ADAPTED's 6th Consortium Meeting at the historic Instituto Cajal in Madrid, Spain.
The ADAPTED Project held it's 6th Consortium Meeting last week on 22nd and 23rd of May at the historic Instituto Cajal in Madrid. Instituto Cajal is named after Santiago Ramón y Cajal (1852-1934), a Spanish scientist who won the Nobel Prize in 1906 for his work on the structure of the nervous system. He provided definitive evidence that the nervous system is made up of a large number of individual nerve cells separated by tiny gaps, rather than being a single continuous thread of nerve fibre – the prevailing opinion at that time.
The ‘father of modern neuroscience’, Cajal’s work is foundational to all those researching neurological disease today – including, of course, those who work on Alzheimer’s disease such as the ADAPTED consortium! ADAPTED project leader Dr Margot Bakker said, ‘Cajal had a pioneering, visionary approach to the neurological questions of his time, if he was alive today I’m sure he would have been researching the role of APOE in Alzheimer’s disease!’
This was an inspiring setting for our penultimate meeting where we laid down plans to harvest the results of our collaborative research which is now in its final year.
After a warm welcome from our hosts at the CSIC, the meeting got underway with poster presentations from many of ADAPTED's researchers. With fresh data, the consortium were able to discuss how to best coordinate our efforts to produce meaningful results and publications by the end of the project to give back to scientific research community, ensuring our work will benefit Alzheimer's research and ultimately patients, for years to come.

» **Required action 1**: Which years does the article on ADAPTED's 6th Consortium Meeting mention? List them all.
» **Required action 2**: According to the article on ADAPTED's 6th Consortium Meeting, what work earned Santiago Ramón y Cajal the Nobel Prize?
» **Required action 3**: Write a continuation of the article on ADAPTED's 6th Consortium Meeting, starting after its last sentence.

» **Dataset**:
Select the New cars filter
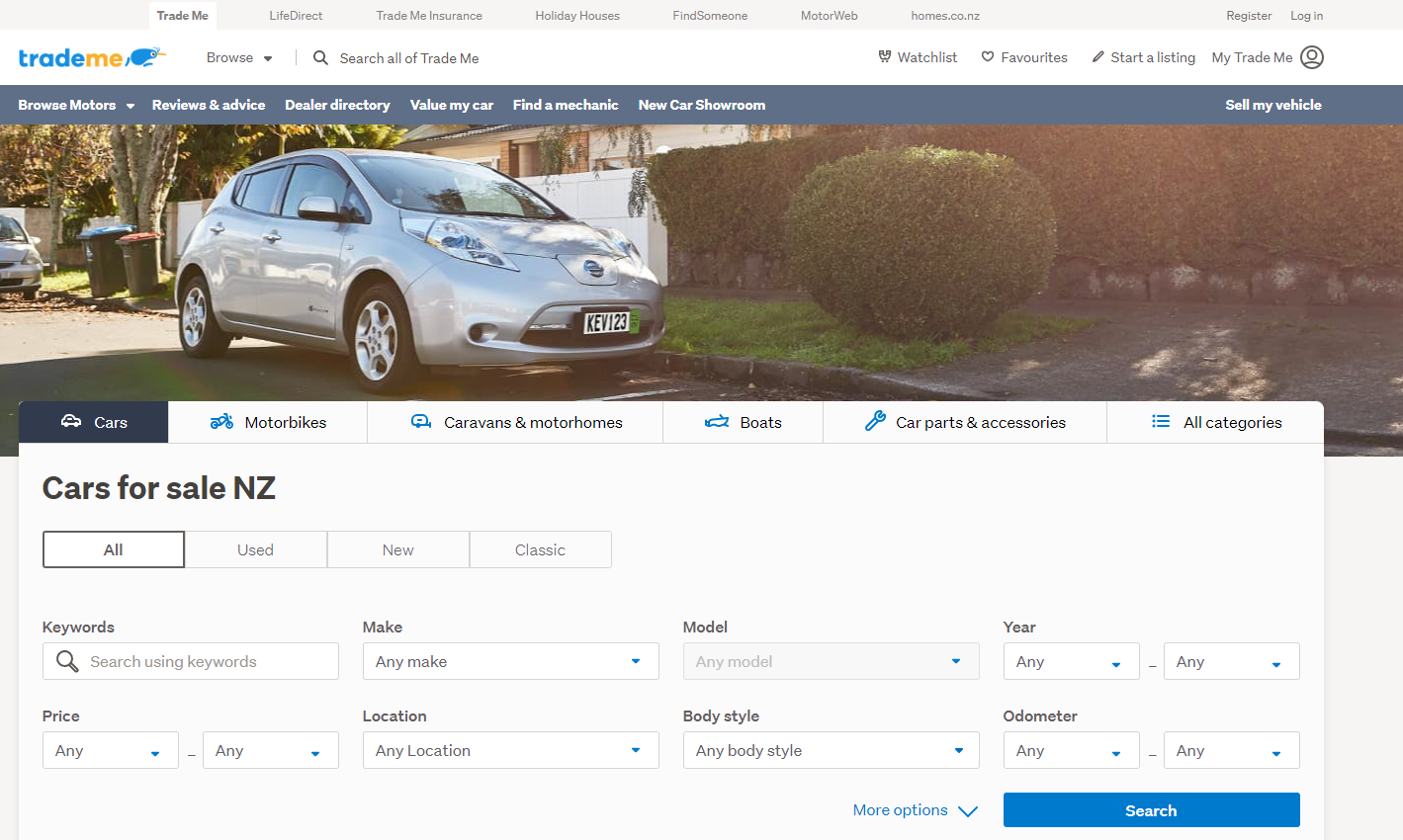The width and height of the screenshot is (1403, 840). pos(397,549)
--
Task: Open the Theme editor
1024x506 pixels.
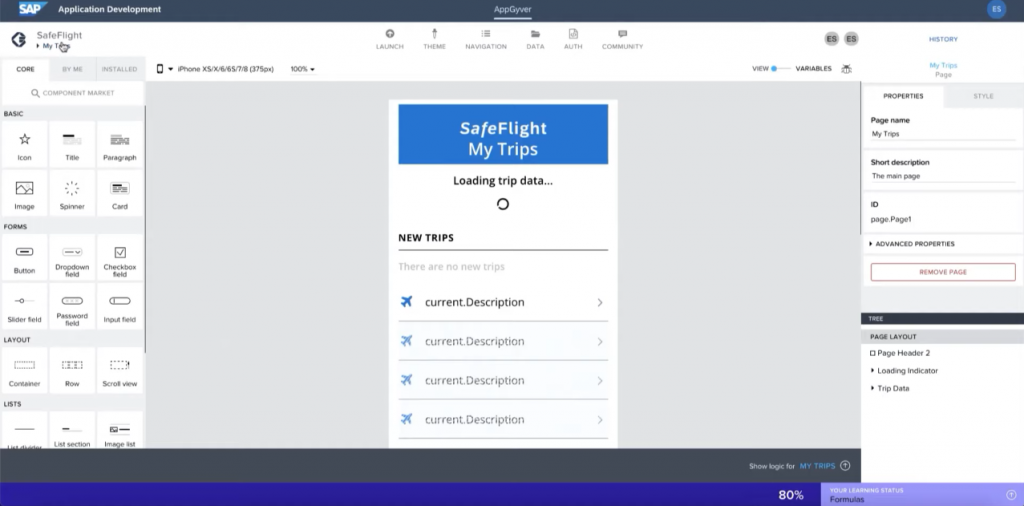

» **Written reply 1**: 1852, 1934, 1906

» **Written reply 2**: His work on the structure of the nervous system.

» **Written reply 3**:
On the evening of the first day of the meeting, the consortium then met for a celebratory dinner at the historic Residencia de Estudiantes. Founded in 1910, the Residencia provided accommodation for students from the classic colleges at Bologna, Salamanca, Cambridge and Oxford and became established as the first cultural centre in Spain and one of the most vivid settings of creation and scientific and artistic exchange in interwar Europe. Students there include Salvador Dali and Luis Buñuel and among it's famous visitors are Albert Einstein, Marie Curie and John M. Keynes.
On the second day of the meeting the ADAPTED cell research group and clinical research group reported back on their discussions from the day before, and defined work plans for the final year of the project. The meeting concluded with some closing remarks from Project Coordinator Agustín Ruiz and Project Leader Margot Bakker who thanked the group for their enthusiasm and commitment to the ADAPTED Project.